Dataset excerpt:
------------------------------------

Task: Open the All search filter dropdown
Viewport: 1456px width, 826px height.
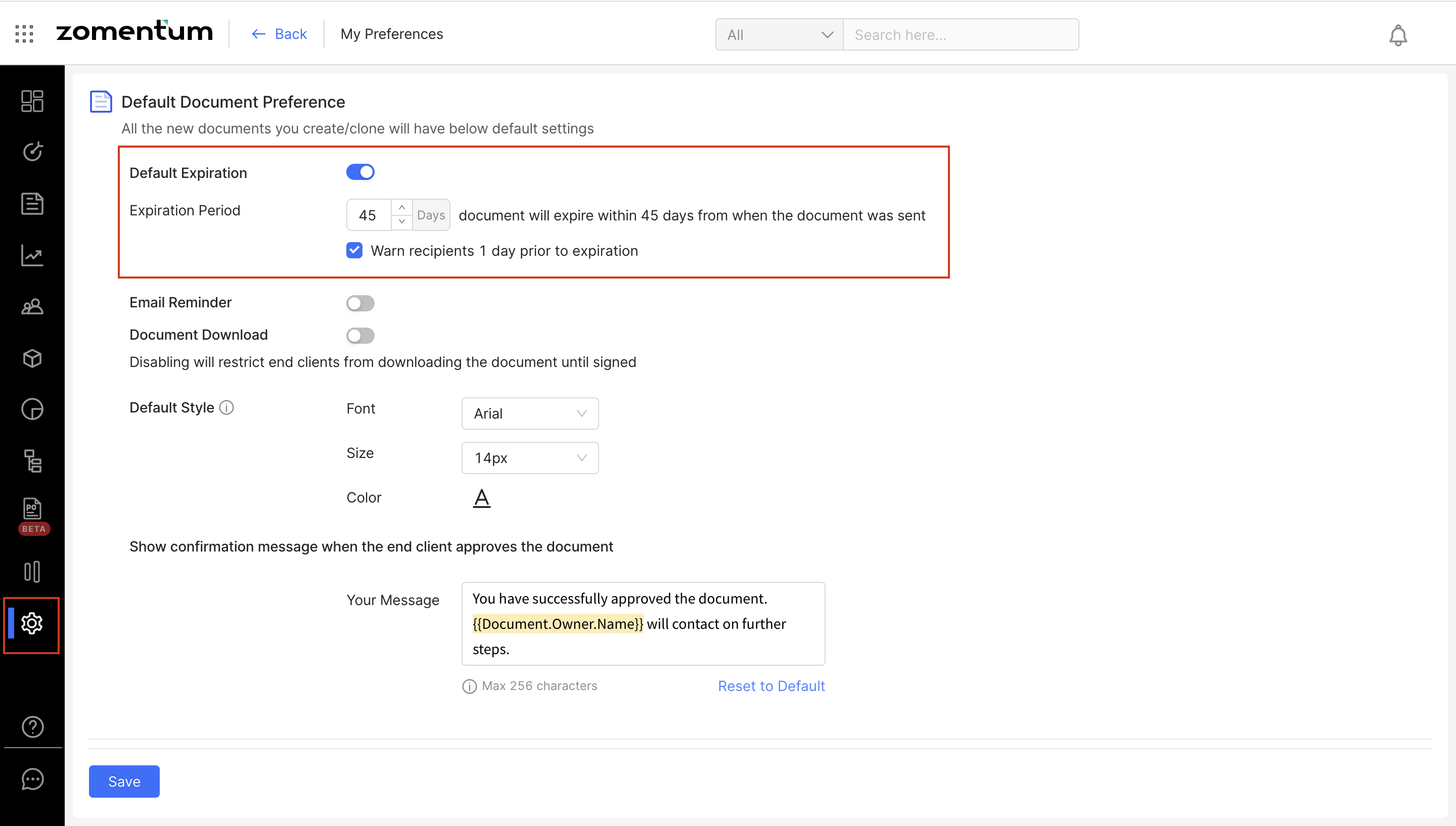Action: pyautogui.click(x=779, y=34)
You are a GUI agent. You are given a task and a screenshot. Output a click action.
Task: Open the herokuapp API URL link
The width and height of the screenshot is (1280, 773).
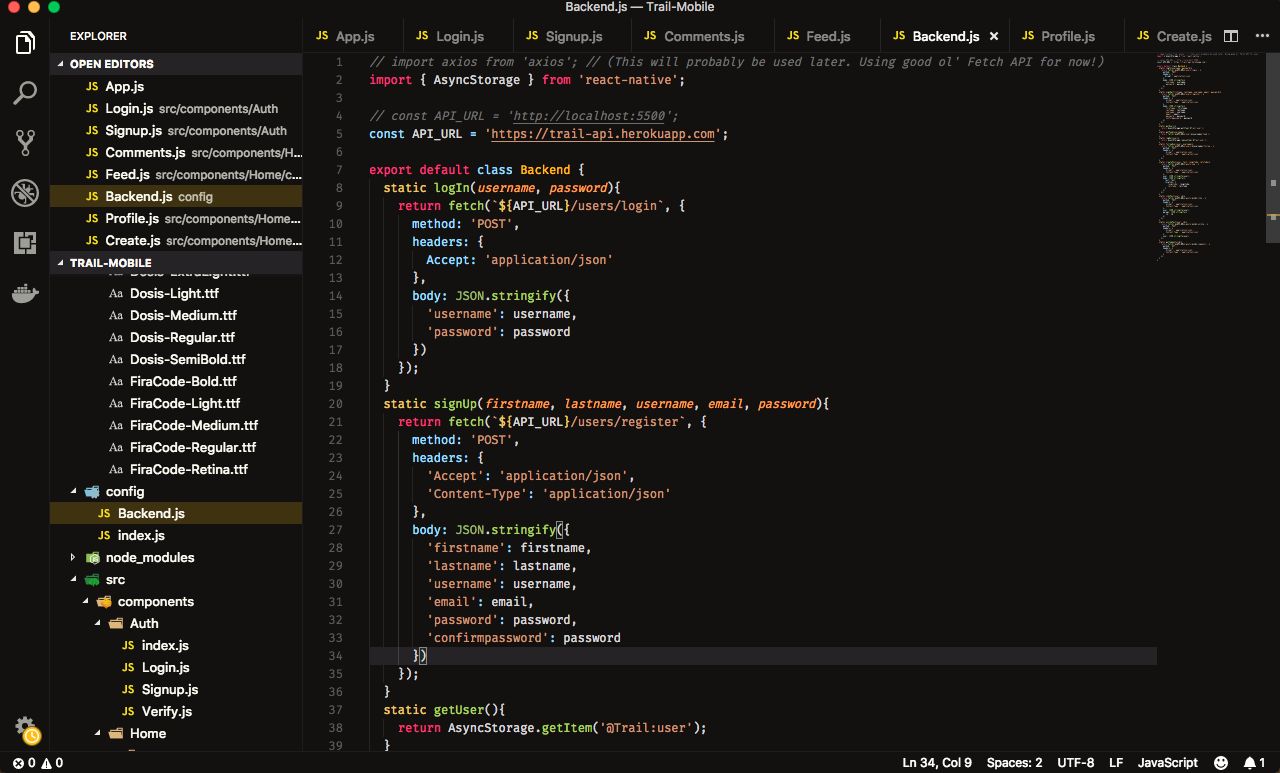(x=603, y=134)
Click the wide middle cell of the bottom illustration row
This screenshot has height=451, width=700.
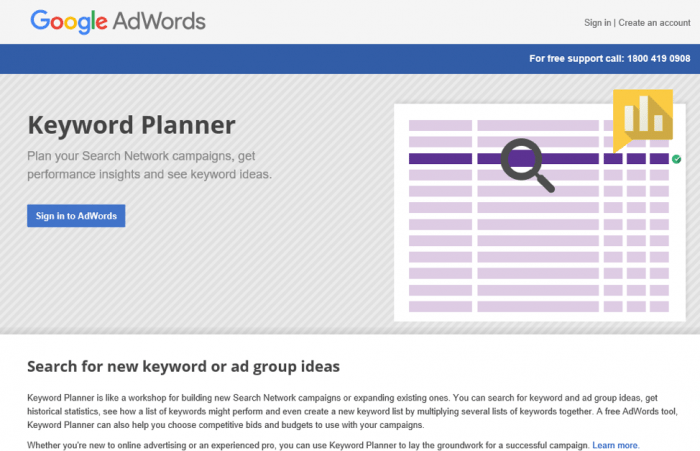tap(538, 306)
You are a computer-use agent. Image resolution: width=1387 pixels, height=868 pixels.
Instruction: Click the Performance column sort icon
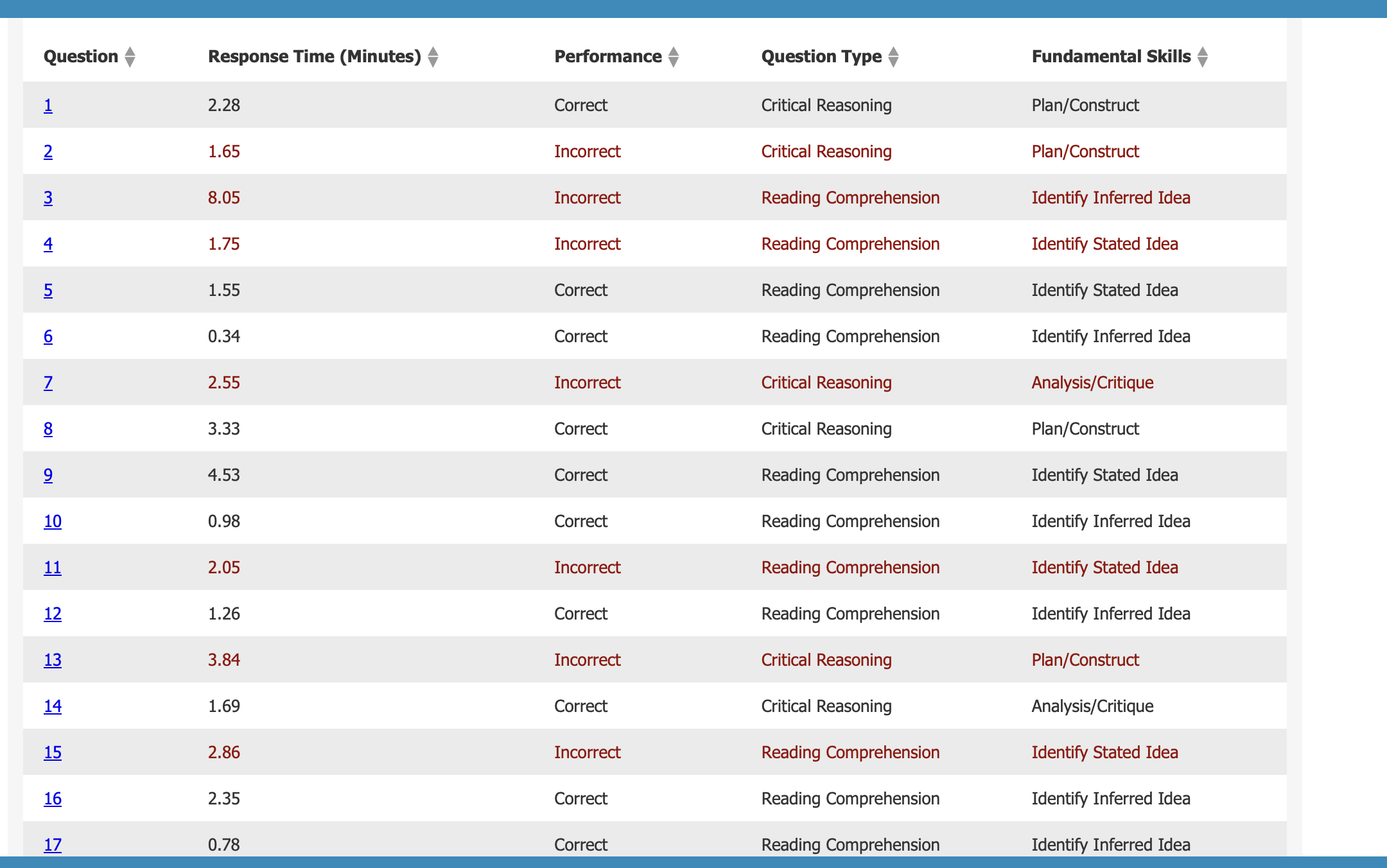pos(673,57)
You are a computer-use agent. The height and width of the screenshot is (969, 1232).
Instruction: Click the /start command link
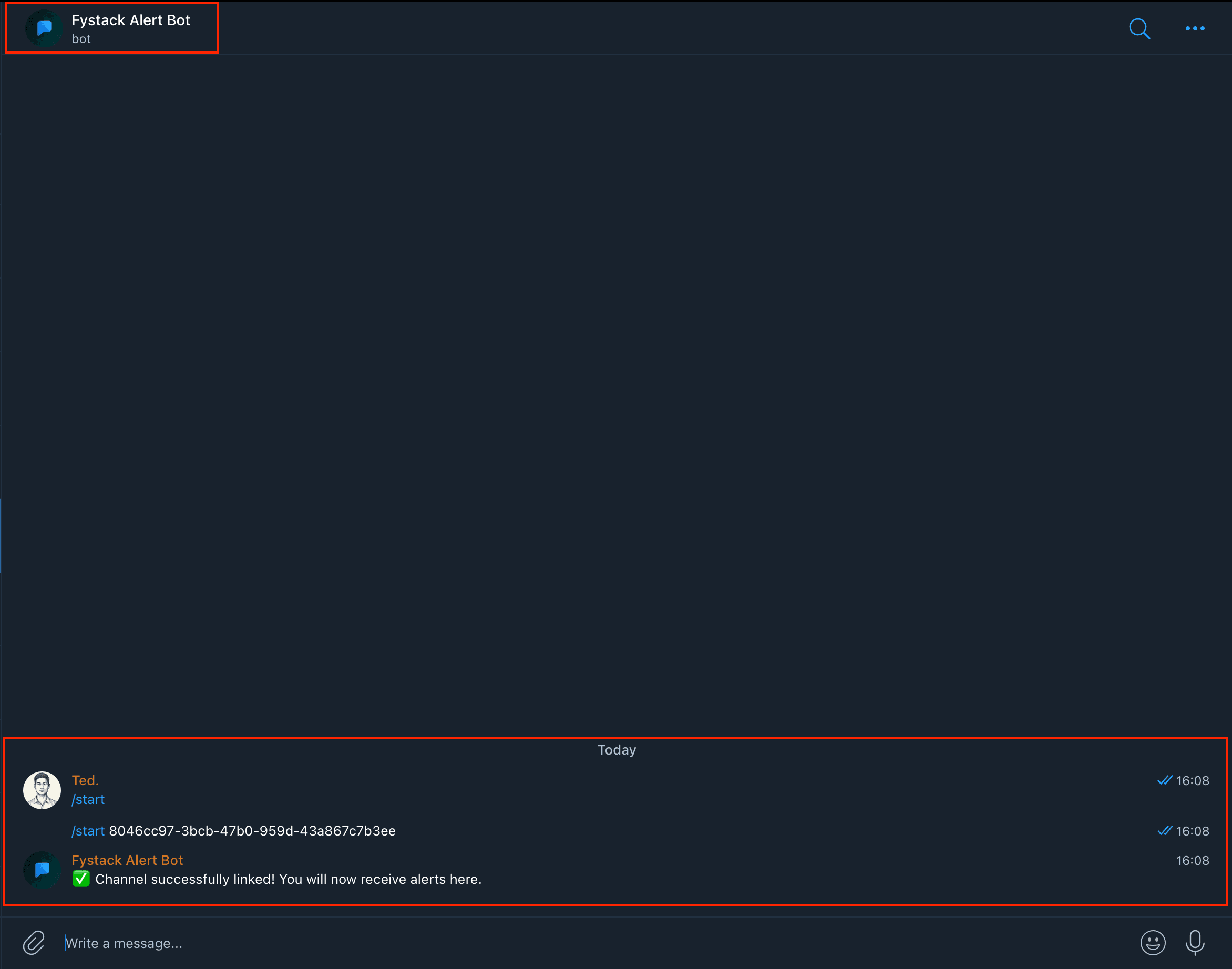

------------------------------------

WHAT THE TASK REQUIRES –
Which lines in the records contain the word "Open"? Copy each of them.

WRITTEN SOLUTION –
Task: Open the All search filter dropdown
Task: Open the herokuapp API URL link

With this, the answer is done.